Publié le 12 Sep 2015 - 21:01
DE LA POLITIQUE AU SÉNÉGAL ET DES PARTIS POLITIQUES

Bonnes feuilles extraites de l’ouvrage : Appel à la révolution politique et civique au Sénégal. Un seul mandat et zéro parti politique pour le président de la République. IFAN Ch. A. Diop, 201

 

Actuellement, on ne dénombre pas moins de 240 partis politiques qui, en principe, ont tous pour ambition légitime de briguer le pouvoir, en installant leur leader sur la plus haute marche du podium. Cette ambition est, il faut cependant bien l’avouer, un rêve irréalisable pour la quasi-majorité de ces politiciens en dépit même de la « barrière » de la caution à verser, une soixantaine de millions de francs CFA, pour pouvoir participer à l’élection présidentielle.

Peu importent parfois les autres contraintes rédhibitoires à une telle ambition (incompétence notoire du candidat, manque d’expérience dans la gestion des affaires de l’État, absence de parti politique de soutien d’envergure, absence de partisans, absence de programme politique, manque de moyens financiers et logistiques…), seul compte vraiment le besoin de se faire compter dans la liste des partants et de se faire remarquer par les candidats sérieux.

Il faut aussi bien avouer que les partis politiques des leaders d’opinion qui s’appuient sur des idéologies et sur des programmes sociaux et politiques sont choses rares voire inexistantes de nos jours. Faut-il s’en étonner ? Ni les mœurs, ni les idéaux, ni le contexte, ni la culture des hommes et femmes politiques d’antan ne sont les mêmes que ceux d’aujourd’hui. […] Actuellement, ce ne sont ni les idéologies ni les programmes des partis et des leaders politiques qui comptent vraiment, mais leur notoriété et leur popularité, l’impact de leur image et de leur charisme, l’espoir suscité pour engranger le plus d’électeurs possibles et surtout leur capacité de faire bloc en vue de remporter des élections et de se maintenir au pouvoir. […]

Que des socialistes, des libéraux et des trotskystes s’allient en faisant fi de leurs convictions les plus profondes est déjà le signe d’une certaine régression éthique dans la vie politique sénégalaise d’aujourd’hui. En effet, chez une certaine classe d’hommes et de femmes politiques sénégalais, la devise semble être : « Qui veut la fin n’a cure des moyens. » Cette devise est en somme la seule véritable idéologie dominante, la seule philosophie qui constitue la théorie et la praxis de base mobilisatrices en vue de l’accaparement du pouvoir.

DONNÉES RECUEILLIES
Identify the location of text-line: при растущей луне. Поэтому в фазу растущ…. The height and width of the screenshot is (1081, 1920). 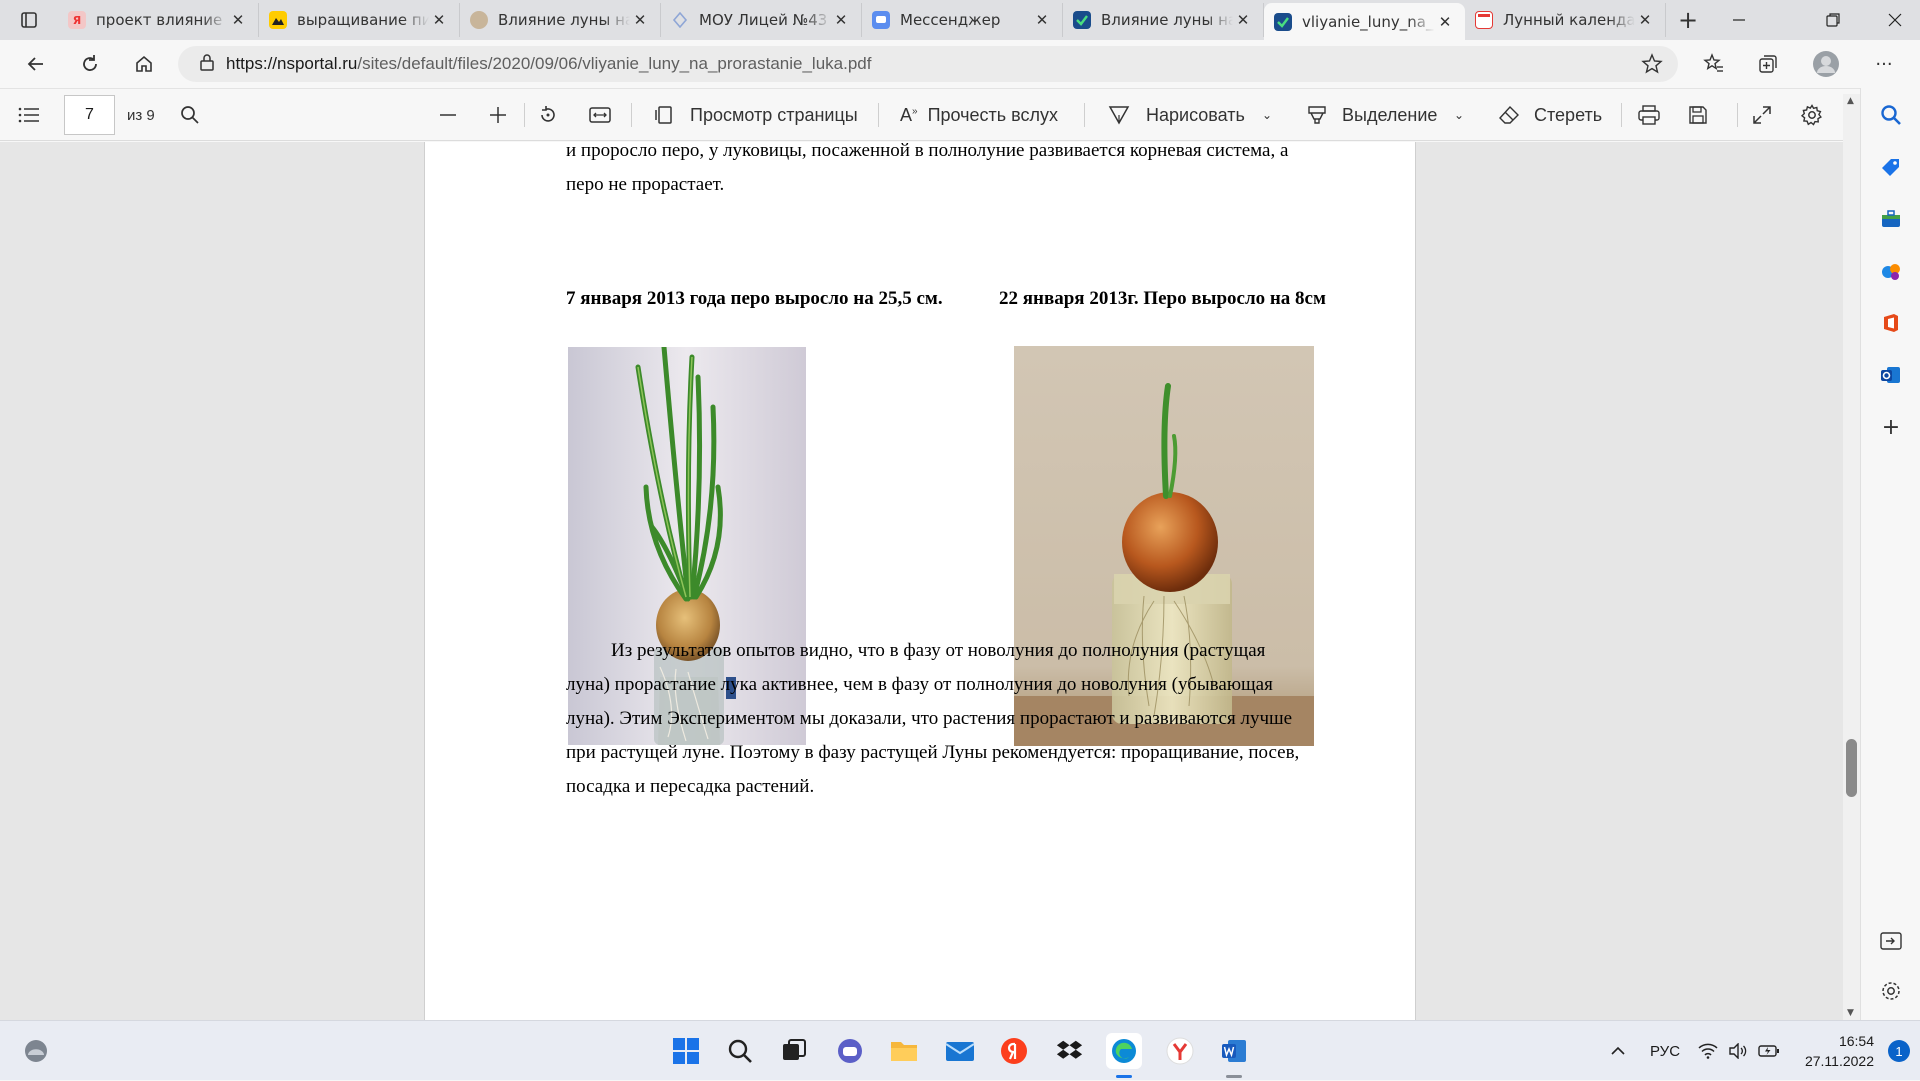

CONSIGNE
Pouvez-vous transcrire mot pour mot le passage de l'extrait sur la politique au Sénégal qui commence aux mots « Bonnes feuilles extraites » et s'arrête après « à l’élection présidentielle. » ? Le matériel n'entre pour rien dans ce travail.

RÉSULTAT
Bonnes feuilles extraites de l’ouvrage : Appel à la révolution politique et civique au Sénégal. Un seul mandat et zéro parti politique pour le président de la République. IFAN Ch. A. Diop, 201

 

Actuellement, on ne dénombre pas moins de 240 partis politiques qui, en principe, ont tous pour ambition légitime de briguer le pouvoir, en installant leur leader sur la plus haute marche du podium. Cette ambition est, il faut cependant bien l’avouer, un rêve irréalisable pour la quasi-majorité de ces politiciens en dépit même de la « barrière » de la caution à verser, une soixantaine de millions de francs CFA, pour pouvoir participer à l’élection présidentielle.